** Task goal **
When you write out the listing, keep every character and omit the pictures.

** Task inputs **
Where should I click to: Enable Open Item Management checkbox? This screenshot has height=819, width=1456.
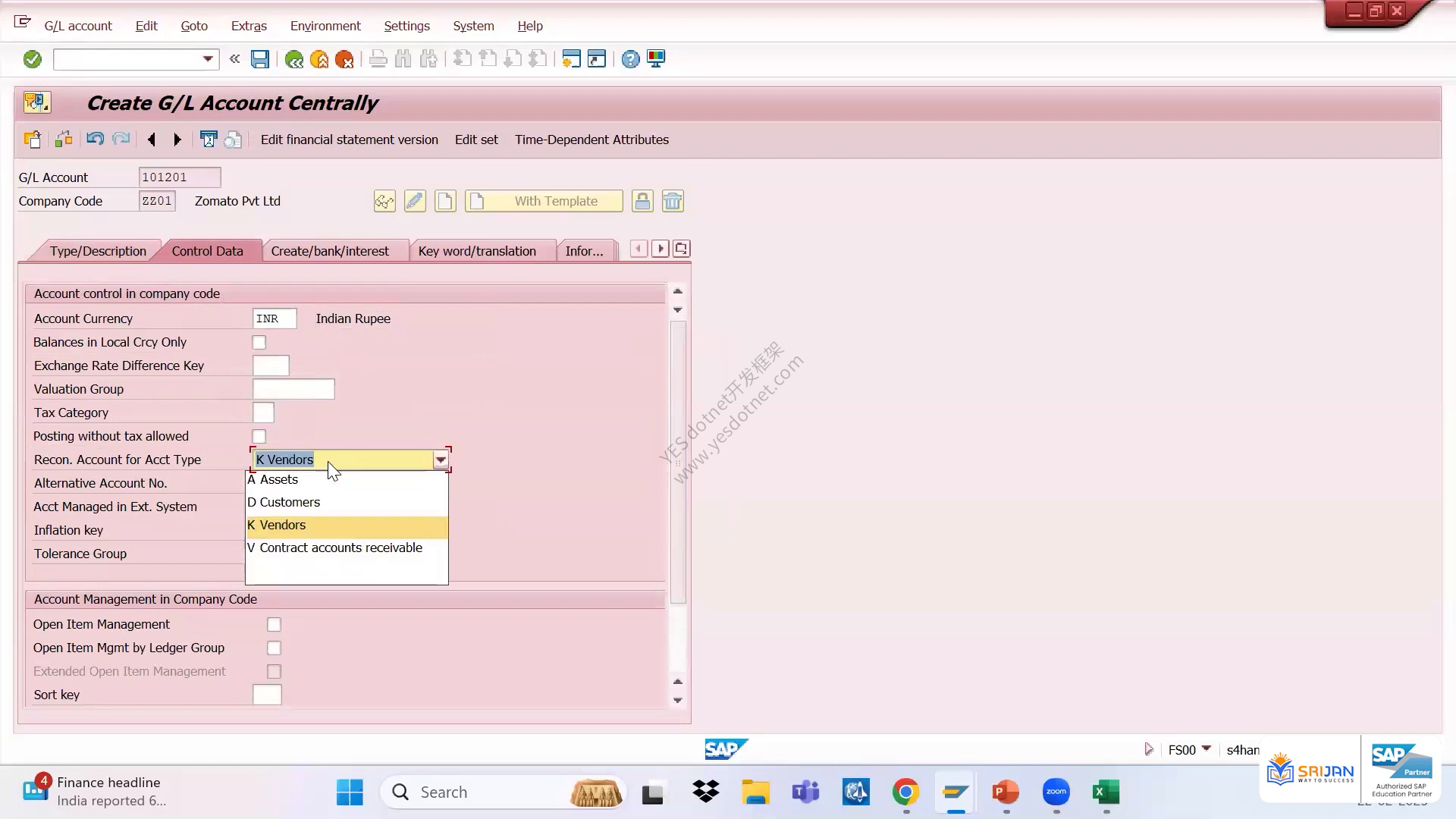(274, 625)
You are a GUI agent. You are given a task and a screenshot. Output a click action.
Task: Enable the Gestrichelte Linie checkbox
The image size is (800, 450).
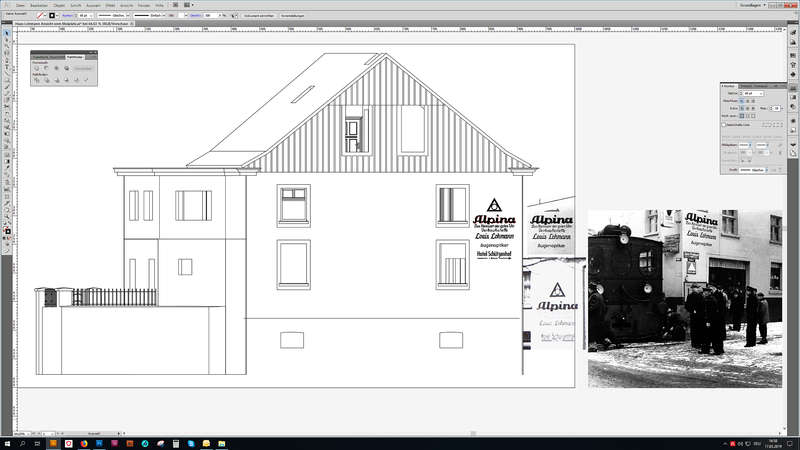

** Reply **
Where should I click to: Enable Open Item Management checkbox? This screenshot has height=819, width=1456.
(274, 625)
You are a GUI agent. You are given a task and a screenshot. Output a click action.
Task: Enable the Gestrichelte Linie checkbox
The image size is (800, 450).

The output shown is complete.